MCA forms are used for various purposes, including the incorporation of a business, appointment or resignation of directors, alteration of the registered office, issue of shares, filing annual reports and financial statements, and reporting resolutions of the board or shareholders. Every form is assigned a specific number and is to be used for a particular purpose; for example, Form INC-22 is used for the alteration of the registered office, Form DIR-12 is used for director-related changes, and Form AOC-4 is used to file financial statements.

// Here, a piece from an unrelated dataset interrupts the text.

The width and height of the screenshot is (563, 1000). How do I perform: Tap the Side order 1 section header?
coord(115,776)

Timely and proper filing of these forms is crucial for maintaining legal compliance, avoiding penalties, and maintaining transparency in the activities of businesses and LLPs. Non-filing or inaccurate filings can result in huge penalties, disqualification of directors, and other consequences. Therefore, it is important that each company secretary, compliance officer, and businessman dealing with corporate governance in India understands the application, matter, and due dates relating to MCA forms.

What is Form MGT-7?

Form MGT-7 is a mandatory document as mandated under Section 92 of the Companies Act, 2013 and Rule 11 of the Companies (Management and Administration) Rules, 2014. Form MGT-7 is meant for filing a company’s annual return with the Registrar of Companies (ROC). Annual return includes detailed information about the company’s organisation, management, shareholding pattern, and other information as on the last day of the financial year.

All business firms, with the exception of One Person Companies (OPCs) and Small Businesses, are required to file Form MGT-7 within 60 days after the Annual General Meeting (AGM).

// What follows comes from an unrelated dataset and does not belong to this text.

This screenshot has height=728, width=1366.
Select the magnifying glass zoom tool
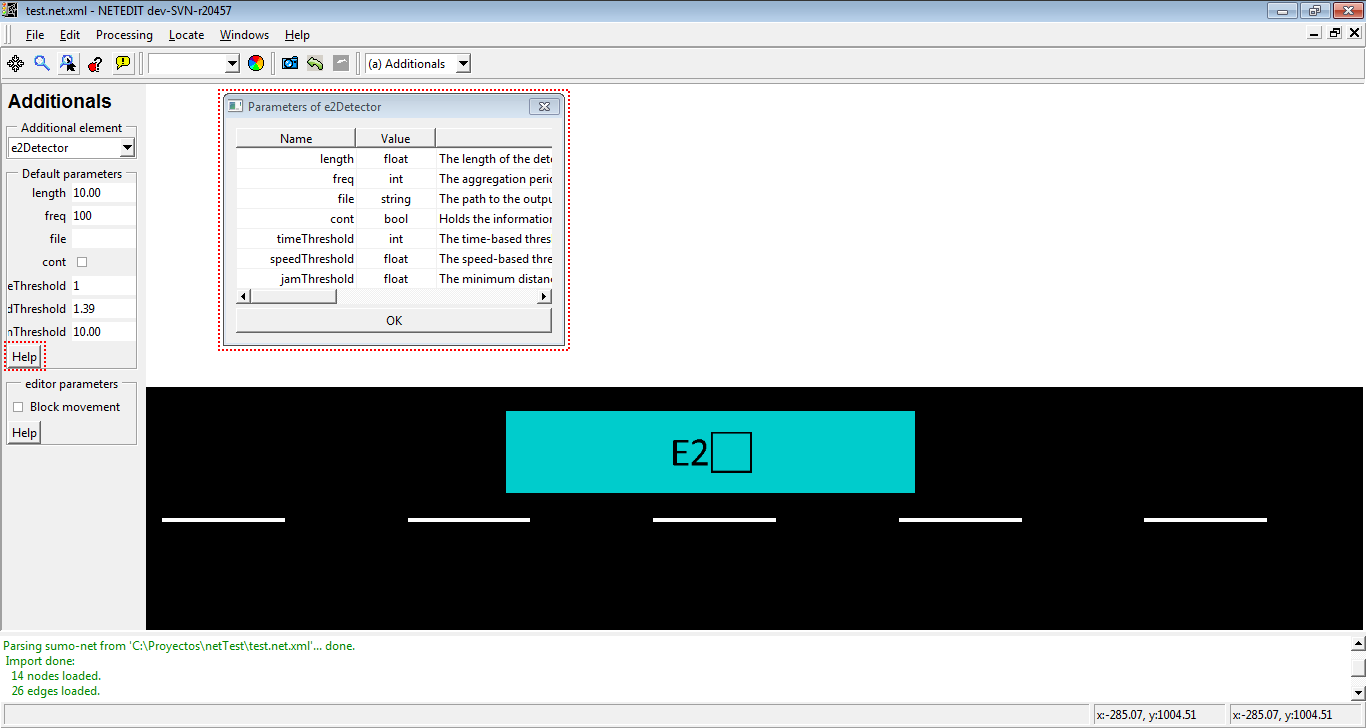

Where the AGM is not held, the report has to be filed within 60 days from the date of the scheduled meeting of the AGM.

MGT-7 holds details regarding registered offices and business activities, directors, key employees, shareholders, shareholding structures, debentures, securities, meetings, penalties, and compliance issues.

If the company has a paid-up capital of more than ₹10 crore or a turnover of more than ₹50 crore, a certificate from a Company Secretary is required.

Filing of MGT-7 protects against confidentiality and statutory compliance violations, while non-filing could attract fines.

Objectives of MGT-7

The goals of Form MGT-7 extend far beyond compliance with the law. It acts as a critical tool for ensuring transparency in the company, safeguarding legal compliance, and fostering trust among regulators, investors, and the general public. Timely and accurate filing of MGT-7 not only guarantees legal compliance by the company but also helps in creating a stronger and more accountable corporate setup.

  1. Compliance with law under the Companies Act, 2013: The primary purpose of Form MGT-7 is to ensure that companies comply with the statutory requirement of filing an annual return. It signifies adherence to the principles of corporate governance and ensures that the company continues to be accountable to the Ministry of Corporate Affairs (MCA) in terms of its operations and organizational setup.
  2. Clear disclosure of corporate information: MGT-7 covers detailed information regarding the shareholding pattern of the company, management structure, director/key managerial personnel changes, and corporate actions taken by the company during the financial year. This increases transparency as it gives the regulators, stakeholders, and investors the necessary information.
  3. Government and Regulator Data: MGT-7 furnishes critical information to the Registrar of Companies (ROC) and the MCA for statistical analysis, policy-making, selection of public interest companies for scrutiny, and determination of compliance levels across different industries.
  4. Electronic record for public access: The filed MGT-7 forms become public domain (available through the MCA portal). This reinforces the stakeholders’ right to information while at the same time promoting corporate integrity and investors’ confidence.
  5. Curbing Corporate Fraud and Mismanagement: The timely and accurate filing of the MGT-7 provides the ROC with an opportunity to identify share transfer irregularities, lack of disclosure of related party transactions, and unauthorized appointments. This helps in identifying fraud or mismanagement at an early stage.

What is Form MGT-9?

Form MGT-9 was a structure specified under Section 92(3) of the Companies Act of 2013 and Rule 12 of the Companies (Management and Administration) Rules of 2014. It had the function of preparing an abridged version of the annual return to be incorporated in the Board Report of the company. It incorporated vital features from Form MGT-7, thus rendering stakeholders’ access to the financial and ownership information of the company.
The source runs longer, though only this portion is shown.